For my first series of posts in the New Year, I want to continue commenting as both a forensic and clinical psychologist on some of the high-profile criminal cases covered and the sometimes dubious psychological commentary dished up daily on popular cable television programs like
The Nancy Grace Show and
Issues with Jane Velez-Mitchell. Viewers who religiously watch these shows are regularly exposed to a wide variety of mental health practitioners opining glibly and at times totally irresponsibly about serious criminal cases. Tragic, heinous and psychologically complex forensic cases. Unfortunately for fans, with a few exceptions, most of these presumed experts are not seasoned
forensic psychologists or psychiatrists specifically skilled and experienced in competently evaluating violent offenders like those being reported on. Not only are some of their very public armchair diagnoses unethical without having first carefully examined these defendants and their alleged crimes, but many simply don't seem to know what they're talking about. For example, one frequent commentator, who redundantly and tellingly calls himself a "clinical psychotherapist" (whatever that is, since, by definition, psychotherapists are clinicians, unlike say, research or academic psychologists/psychiatrists who do not directly provide treatment as do clinical psychologists) repeatedly refers to the accused murder defendant Joran van der Sloot as being "psychotic" when, to my knowledge, there is no evidence available to even suggest such a diagnosis from afar or otherwise. (See my
prior posts about psychosis.)
My purpose here is to provide readers of Psychology Today, regular consumers of these popular programs, and the general public with alternate voices and a more balanced viewpoint to those espoused by the usual psychological pundits on these high-profile criminal cases. Hopefully, my distinguished fellow forensic and clinical psychology bloggers here at PT, of which there is now a growing number, and others will feel free to participate in this open forum and post their learned comments, opinions and reactions to those proffered by the presumed expert panels on these crime programs. I would also invite and encourage PT readers to post their own questions much like the television viewers call in theirs, with our specific focus here being on both forensic and clinical psychology. Ongoing online conversation can provide a necessary alternative and complement to what consumers are being exposed to every day in the mass media.

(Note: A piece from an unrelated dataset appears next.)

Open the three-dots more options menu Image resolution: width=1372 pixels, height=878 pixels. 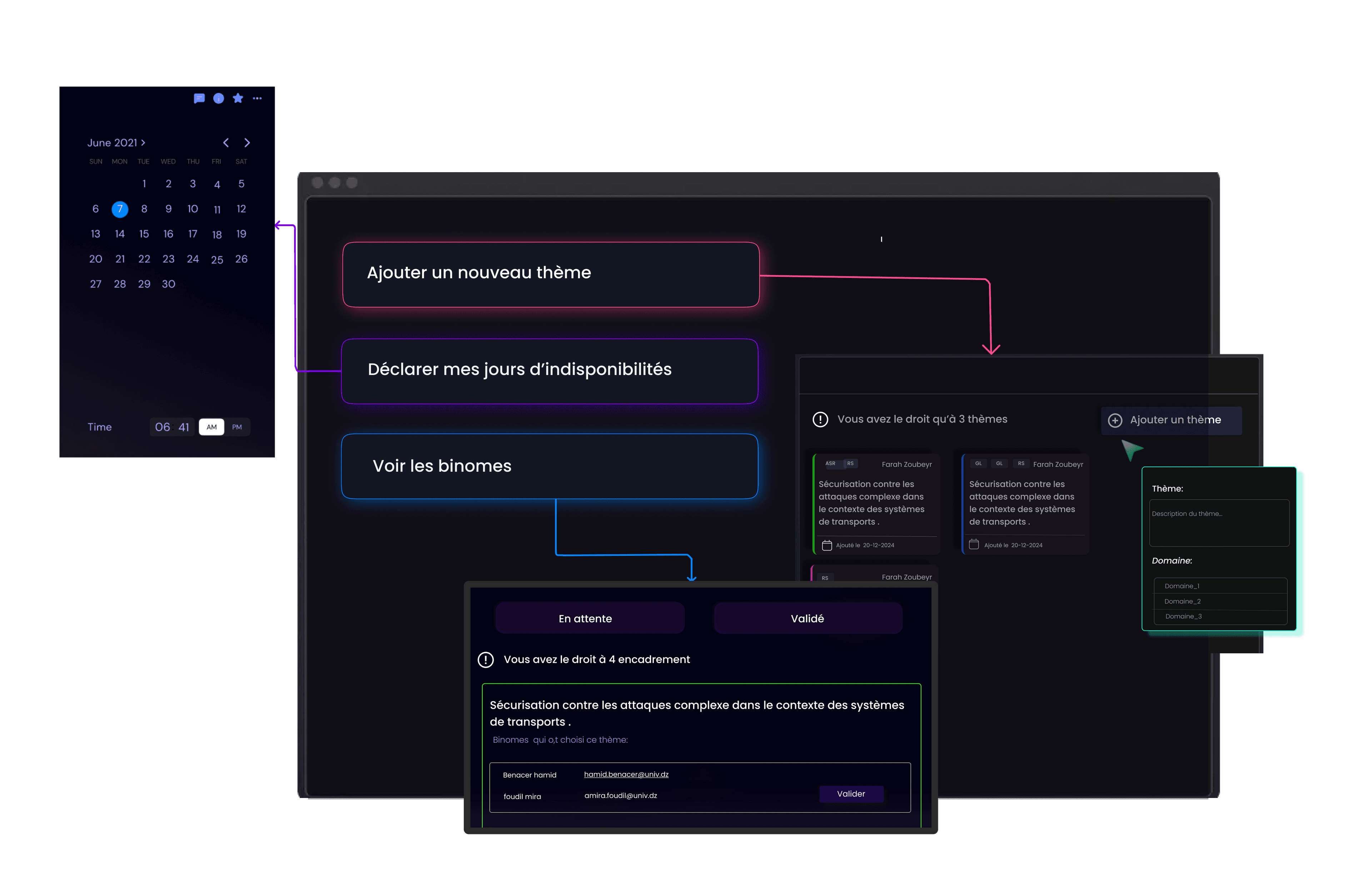click(x=257, y=98)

One sensational criminal case discussed at some length late last year on The Nancy Grace Show is that of so-called "blue-eyed butcher" Susan Wright. Ms. Wright, now 34, was convicted in 2004 of killing her husband, Jeffrey, then age 34 in 2003, and sentenced to twenty-five years in prison. She fatally stabbed her husband some 200 times after dripping hot wax on him while he was tied to their bed as their two children slept. She then buried his bloody body in the backyard. It was later determined that she had slipped him GHB, the so-called date rape drug, perhaps to render him more passive. But due to reported ineffective legal representation at that time, Wright was being retried as regards the penalty phase of those proceedings, with her new psychiatric defense including a purported "break with reality"and being the alleged victim of "battered woman syndrome." Another disturbing story covered every gruesome detail of the alleged murder and dismemberment of ten-year-old Zahra Baker--a deaf cancer victim with a prosthetic leg-- possibly by her stepmother and/or biological father. There was also the appalling recent case of a bizarre young man, Matthew Hoffman, who allegedly brutally killed two women and an eleven-year-old boy, concealed their dismembered bodies in a dead tree trunk, and kept one of the victim's thirteen-year-old daughter as a presumed sexual captive. (See my prior posts for additional closely covered cases including the so-called Craig's List Killer, Drew Peterson, Casey Anthony, Joran van der Sloot and several others.)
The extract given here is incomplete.